Twitch Point Planning

    Twitch Point Planning Examples.

    0

    I write about and consult on a new media marketing rigor called Twitch Point Planning — the ability to “understand, map and manipulate” media twitch points in ways that move consumers closer to a sale. A twitch point is a media experience where one twitches away from what they are currently consuming. Yesterday, I was looking in my blogger bookmarks and came across a link to Anil Dash, a tech entrepreneur. I visited his blog but did not read deeply, but did check out the About Me section.   Somehow I twitched over to a video presentation of his recorded at Mark Hurst’s 2011 Gel Conference, watched a couple of minutes then left.

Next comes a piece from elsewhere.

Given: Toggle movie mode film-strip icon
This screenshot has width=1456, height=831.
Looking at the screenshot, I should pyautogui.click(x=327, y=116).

    This morning, I was reading a New York Times paper paper article on how Apple’s iPhone 5 maps have replaced Google maps on the new iPhones (brand mistake) and guess who is quoted?  Anil Dash.  Typically, were I reading the Times and saw the name of an expert with whom I wasn’t familiar, I might Google him mid-sentence. (Twitch.) Or, write a blog post about him and the subject. (Another twitch.) Either way, I might not return to my original media moment – The New York Times article. 

    An example of Twitch Point Planning, in real time, would be for Mr. Dash to log on to Google AdWords and buy his name, the words Apple Maps, and make a penny a click ad. Or, he could change his website, based on his appearance in the article, and put an offer on the homepage, to build appropriate business.

    Twitch Point Planning is a new tactic that adds exponential measures of value to social media. It’s active, not reactive. Twitch Point Planning is strategic. Go forth and twitch. Peace. 

    A Twitch Point Planning Example.

    0

    Readers have heard me speak of a marketing convention called Twitch Point Planning, a rigor which helps planners “undertand, map and manipulate consumers closer to a sale.” Twitch Point Planning is an outgrowth of today’s, multi-channel, always on media devices.  Today I was reading the NYT and came across an article about George Orwell and the town Katha in Myanmar where he wrote his first novel “Burmese Days.”   Before I had finished the article, I’d powered up the Kindle, logged on the new office WIFI password, and downloaded the book for $2.99.  That’s a Twitch and the newspaper story was a Twitch Point.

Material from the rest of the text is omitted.